What I love about these cards is that Nicole has tapped into the inner transformation that can be possible during challenging times in our lives in such a tangible way. This experience with my mom challenged me to face and re-examine my own limiting beliefs, negative thought patterns and false mindsets about having to endure hardships alone, not trusting the intentions of others and deeply knowing that being vulnerable is strength, not weakness.

*Images courtesy of Nicole Perry

Takeaway: You are not alone in anything. Friends and family mean it when they say “let me know how I can help” even if they’re not sure exactly what to do -- don’t be shy about giving them direction.

3. Filling in the knowledge gaps

This was a doozy. My mother has been a nurse for more than 30 years. I, on the other hand, know next to nothing when it comes to navigating hospital policies, dealing with personnel, understanding prognoses and advocating on someone’s behalf. And I pretty much bungled all of it. Thankfully, my sister and I had family members who are nurses who helped us understand better what was going on with our mom, as well as other family members who know how important it is to be able to speak up and make sure ill loved ones are not only getting care, but being listened to and treated well in the process.

Takeaway: Turn to knowledge and experience “experts” to get help navigating unfamiliar waters.

4. Filling in the money gaps

Daily tolls. Daily parking. Filling up the gas tank multiple times a week. Meals. For a while there I felt like the money was rushing out much faster than it was coming in. It forced me to get creative about how I could continue to serve clients in short periods of time, which led to this Facebook post.

Facebook post from Gayle Nowak, The Story Stylist

While I did get clients from this, what I didn’t expect was the financial support that came from others -- no service needed, no strings attached. As a former coach often says about money “You don’t get, if you don’t ask.” This is proof.

Takeaway: Be unattached to the how and where the money comes from -- as well as the amount.

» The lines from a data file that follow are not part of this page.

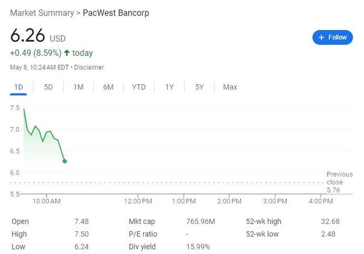Click the plus icon in Follow
Viewport: 364px width, 254px height.
click(x=321, y=37)
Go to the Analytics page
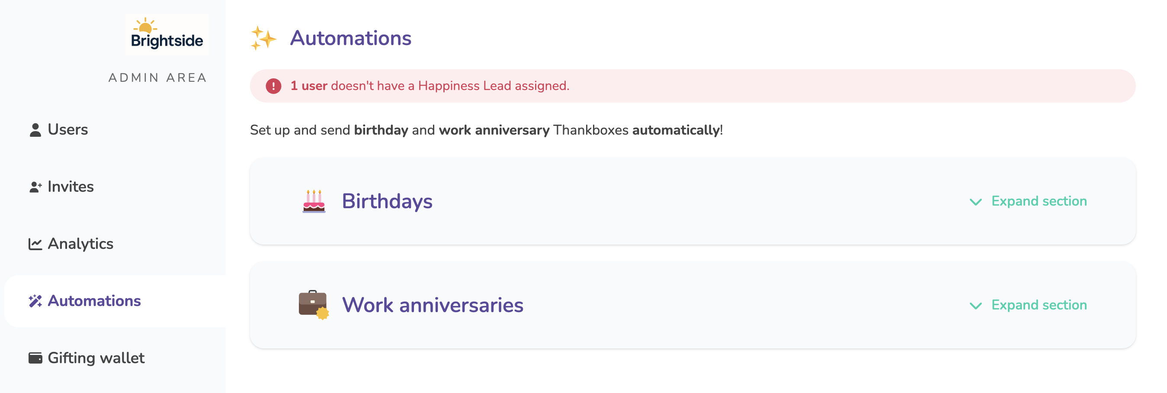Image resolution: width=1167 pixels, height=393 pixels. pyautogui.click(x=71, y=244)
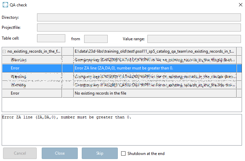Close the QA check dialog window

(x=241, y=5)
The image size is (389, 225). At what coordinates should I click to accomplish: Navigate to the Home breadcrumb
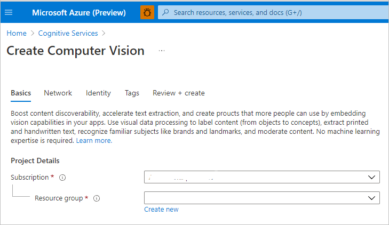click(17, 33)
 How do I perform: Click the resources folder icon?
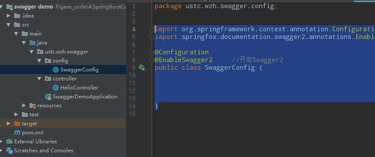pos(33,106)
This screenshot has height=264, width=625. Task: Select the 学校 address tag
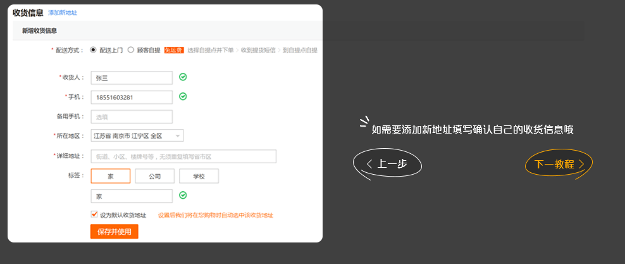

5. Strengthening spiritual connections

I can’t tell you how many prayers and divine requests I’ve made in the last few months. I’ve been working on my spiritual connection for many years but there’s nothing like a personal crisis to take it to another level. I couldn’t have managed this experience as well as I have without my spiritual team, including those right here on Earth to help (thank you Nicki Pakkala) me expand my capacity to receive divine guidance.

I love what Deborah O’Brien, speaker, author of Bliss Behind the Mask and founder of Bliss Full Self Image Consulting says about this . . .

Look inside. Listen to your soul! Ask God to help you . . . Surrender! When you surrender, you join forces with the power of the Universe and you find that your inner power can get you through anything.

While I’ve always been open to the unexplained, I’m a pretty analytical and logical person. All I can say in my open skepticism is that the dreams, messages and experiences I’ve had through these last few months simply cannot be explained away with science and logic. And even if they could, it wouldn’t matter, because it all helped me and my family in the end. Faith is powerful medicine.

Takeaway: Ask for divine assistance -- in whatever form that takes for you -- and have faith you’ll receive it.

You don’t have to wait for crisis to strike to ask for help in these areas -- whether that help pertains to your business or your life. In fact, I’d recommend getting your help lined up when you are in control and things are running smoothly. It’s challenging to make decisions and establish new habits with the shit’s hitting the fan, right?